This patch moves -fsanitize=scudo to link the standalone scudo library,
rather than the original compiler-rt based library. This is one of the
major remaining roadblocks to deleting the compiler-rt based scudo,
which should not be used any more. The standalone Scudo is better in
pretty much every way and is much more suitable for production usage.
As well as patching the litmus tests for checking that the
scudo_standalone lib is linked instead of the scudo lib, this patch also
ports all the scudo lit tests to run under scudo standalone.
This patch also adds a feature to scudo standalone that was under test
in the original scudo - that arguments passed to an aligned operator new
were checked that the alignment was a power of two.

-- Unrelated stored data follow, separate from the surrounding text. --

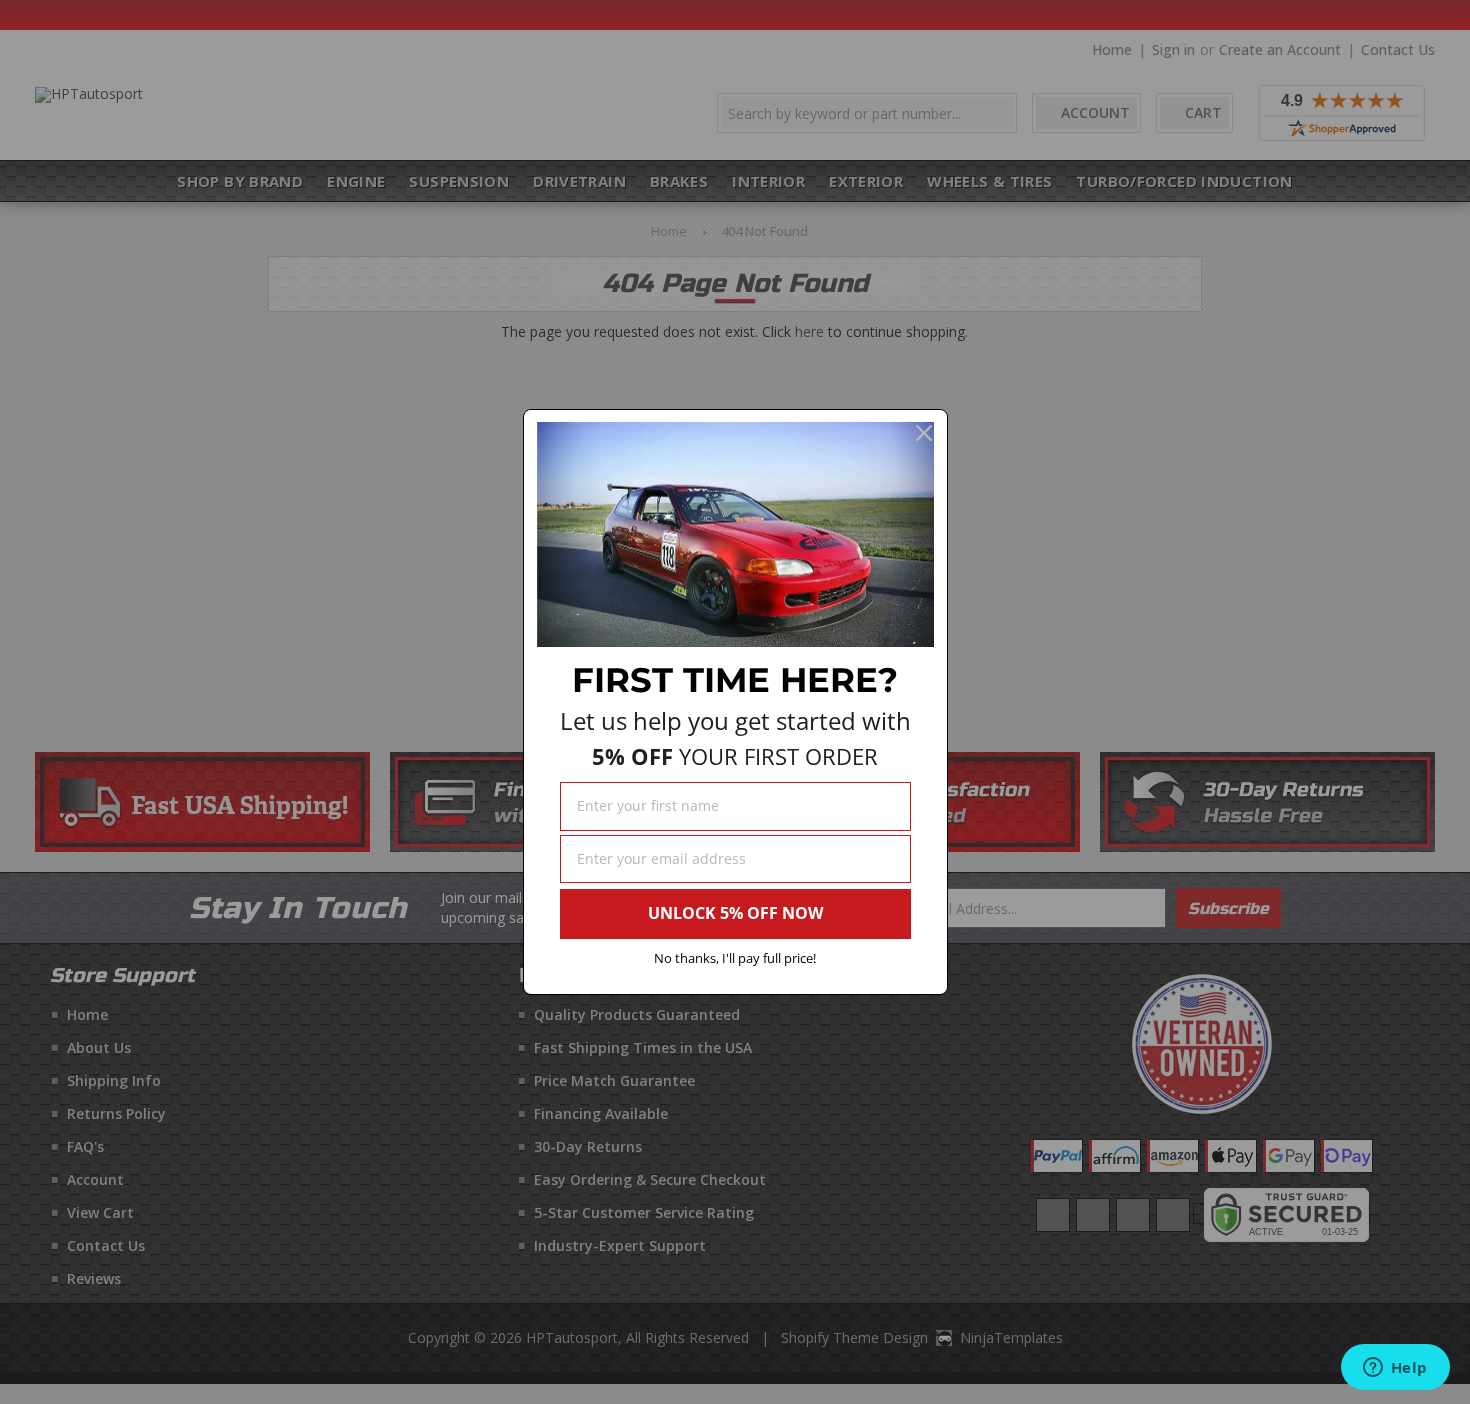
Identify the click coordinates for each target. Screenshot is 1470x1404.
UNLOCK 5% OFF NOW (735, 913)
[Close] (924, 433)
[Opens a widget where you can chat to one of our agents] (1395, 1369)
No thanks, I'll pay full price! (735, 958)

Some lit tests could not be migrated, due to the following issues:
- Features that aren't supported in scudo standalone, like the rss limit.
- Different quarantine implementation where the test needs some more thought.

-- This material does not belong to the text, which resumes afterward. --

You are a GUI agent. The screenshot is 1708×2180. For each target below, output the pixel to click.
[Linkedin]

- Small bugs in scudo standalone that should probably be fixed, like the Secondary allocator having a full page on the LHS of an allocation that only contains the chunk header, so underflows by <= a page aren't caught.
- Slight differences in behaviour that's technically correct, like 'realloc(malloc(1), 0)' returns nullptr in standalone, but a real pointer in old scudo.
- Some tests that might be migratable, but not easily.
Tests that are obviously not applicable to scudo standalone (like
testing that no sanitizer symbols made it into the DSO) have been
deleted.
After this patch, the remaining work is:
- Update the Scudo documentation. The flags have changed, etc.
- Delete the old version of scudo.
- Patch up the tests in lit-unmigrated, or fix Scudo standalone.